In some implementations, the UI description 201 may further indicate image information 214 of UI elements. Different UI elements sometimes have different visual representations, which also facilitate the understanding of UI navigation. In some implementations, with a bounding box of a UI element determined, the image block corresponding to the UI element may be taken from the screenshot of the overall UI. In some implementations, an image block corresponding to a UI element may be provided to a model that is suitable for image processing to extract an image feature representation corresponding to the image block. The image feature representation is used as image information 214 in the UI description 201 and input to the feature extraction model 210.

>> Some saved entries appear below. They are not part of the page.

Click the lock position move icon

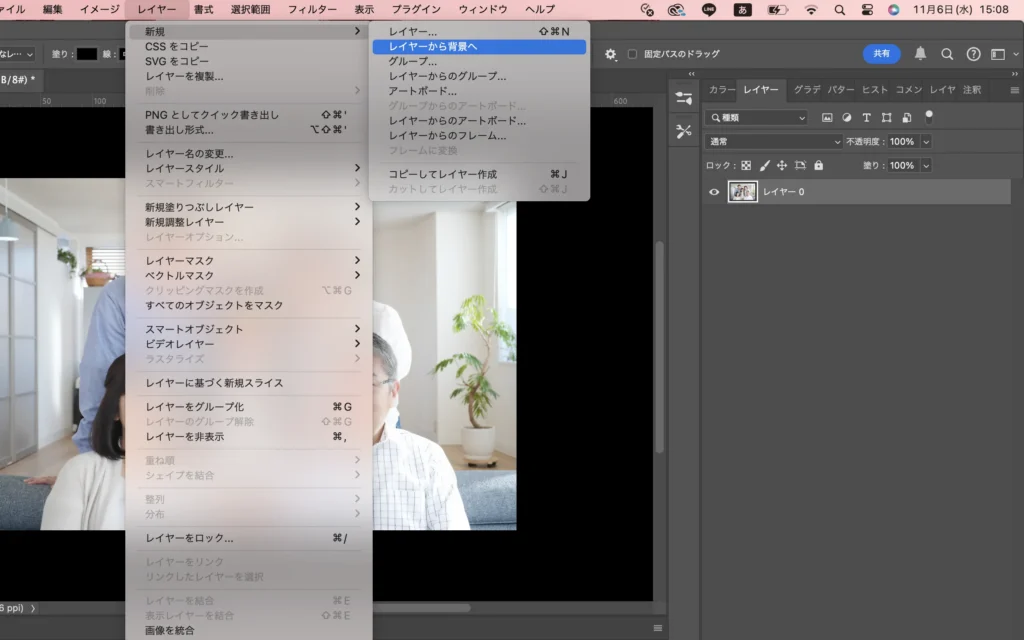[x=782, y=166]
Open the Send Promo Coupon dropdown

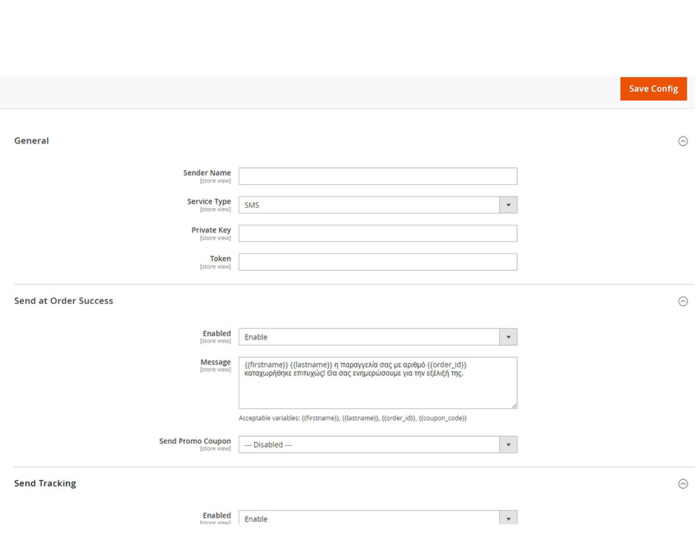[x=377, y=445]
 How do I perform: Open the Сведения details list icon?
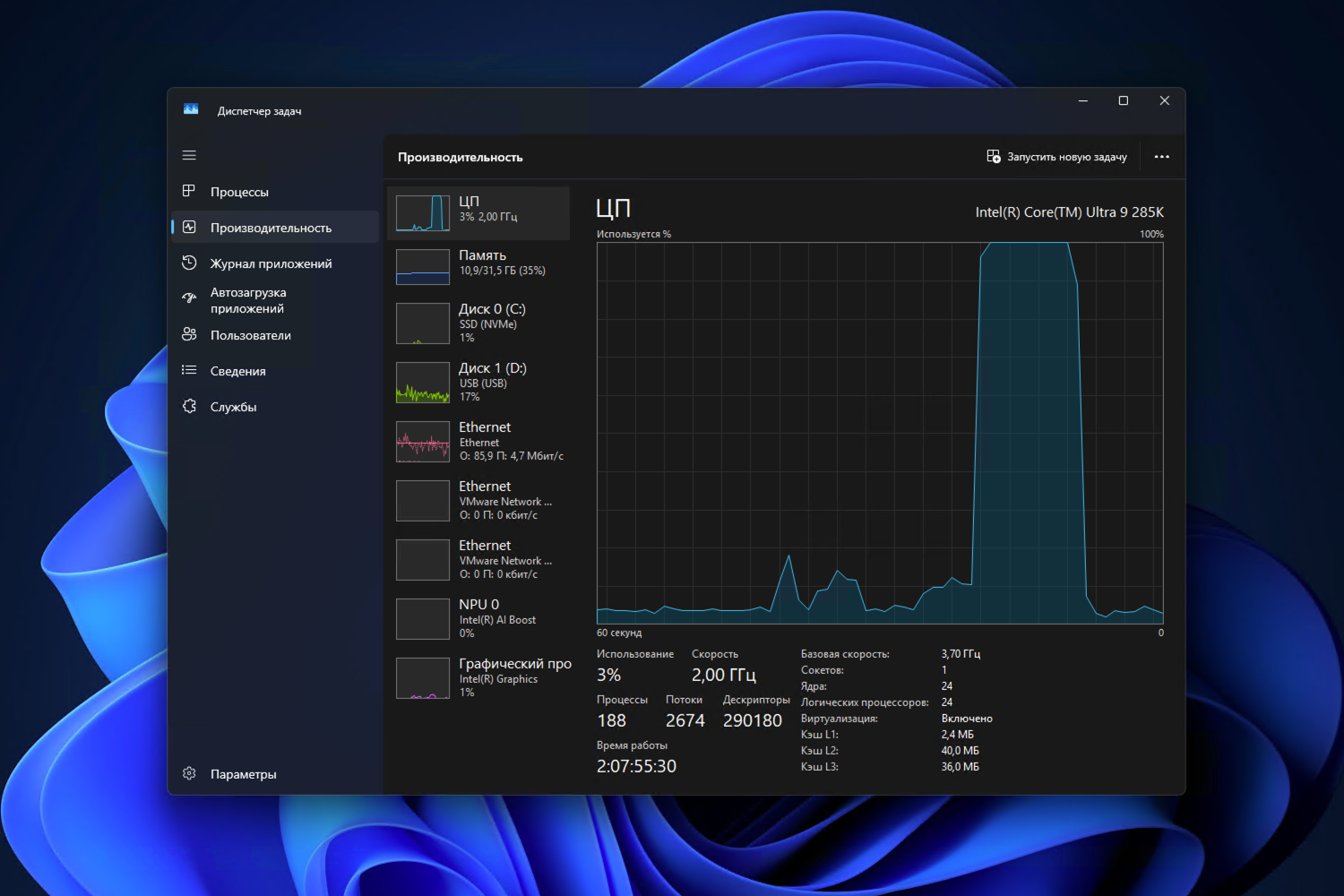189,370
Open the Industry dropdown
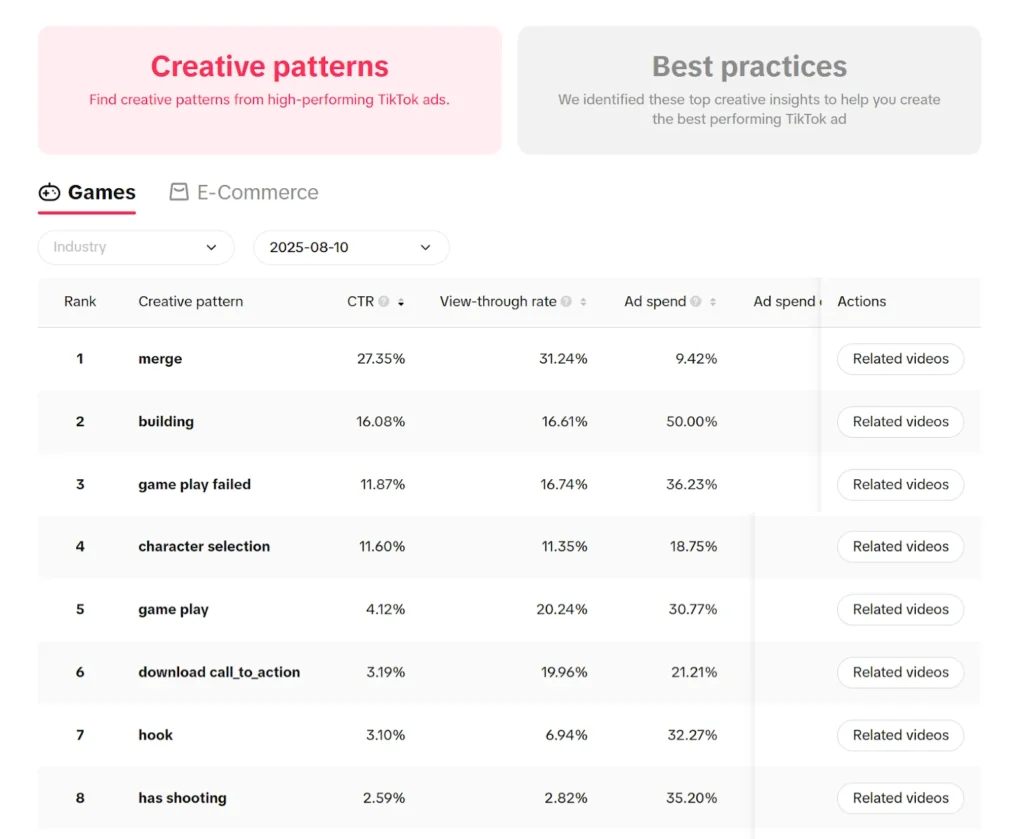This screenshot has height=839, width=1024. click(x=136, y=247)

In some implementations, the UI description 201 may further indicate type information 216 of the UI elements. A single UI or a plurality of UIs may contain different types of UI elements. For example, two UI elements with the same text (for example, “Login”) may have different types (e.g., one UI element is a unclickable label, and the other UI element is a clickable button). The type information 216 is introduced in the UI description 201 to differentiate these cases. In some implementations, the type attributes of the UI elements are extracted from the UI structure description file, such as HTML metadata. Considering that different websites, applications and/or programming languages have different definitions for the type attributes of UI elements, for the purpose of simplification, the types of the UI elements may be normalized to some predetermined types. For example, a type of a UI element may be selected as one of the following four types: input, clickable, text, and image.

In some implementations, in order to distinguish which UIs the UI element comes from, the UI description 201 may further indicate the relative navigation numbers 218 of the corresponding UIs of the UI elements in the navigation path. The relative navigation numbers 218 may also be mapped into an embedding representation through the corresponding embedding layer.

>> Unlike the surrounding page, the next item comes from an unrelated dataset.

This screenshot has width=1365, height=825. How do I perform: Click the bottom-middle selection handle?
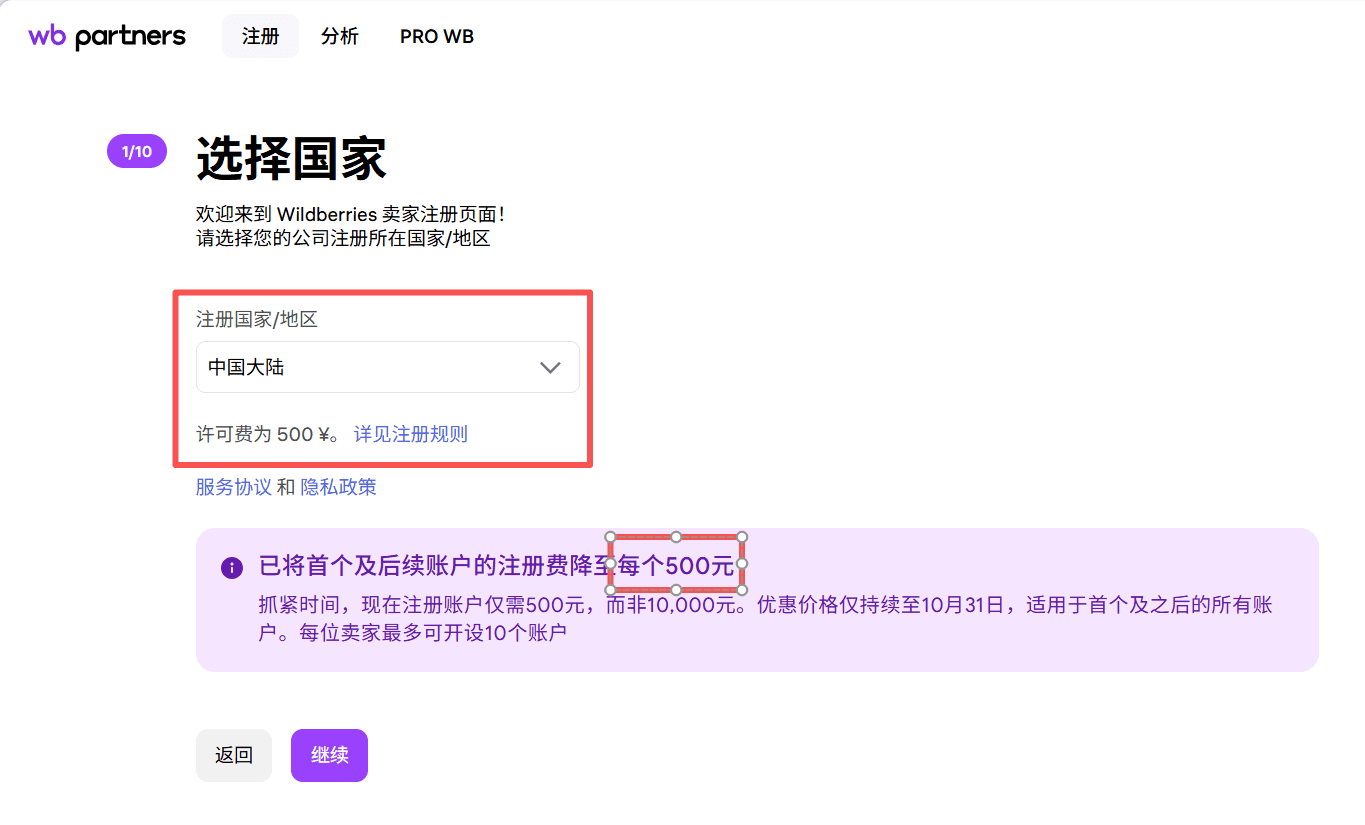tap(676, 590)
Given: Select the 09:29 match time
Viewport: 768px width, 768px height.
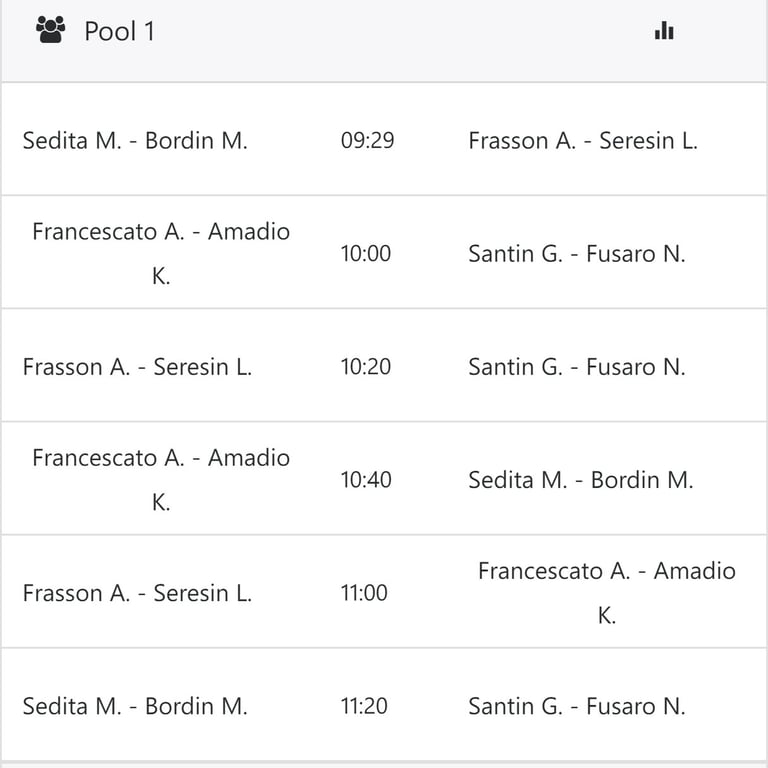Looking at the screenshot, I should (367, 140).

The training data for the feature extraction model 210 has been described above. Pre-training of feature extraction model 210 is performed based on a correspondence between the UI descriptions 201, the task descriptions 203, and the plurality of navigation paths.

Generally, given the training data, one or more pre-training tasks can be designed to implement the pre-training of the model. The pre-trained model may be provided to perform any task. In the pre-training for UI navigation, input samples and supervision information of at least one navigation task may be determined from at least one of the UI descriptions, the task descriptions, and the plurality of navigation paths. Then, the input samples are inputted to the feature extraction model 210, and the parameter values of the feature extraction model 210 are updated according to the errors between the predicted outputs from the model and the supervision information. In this way, the feature extraction model 210 may be optimized iteratively until the errors are reduced to the expected value or minimized.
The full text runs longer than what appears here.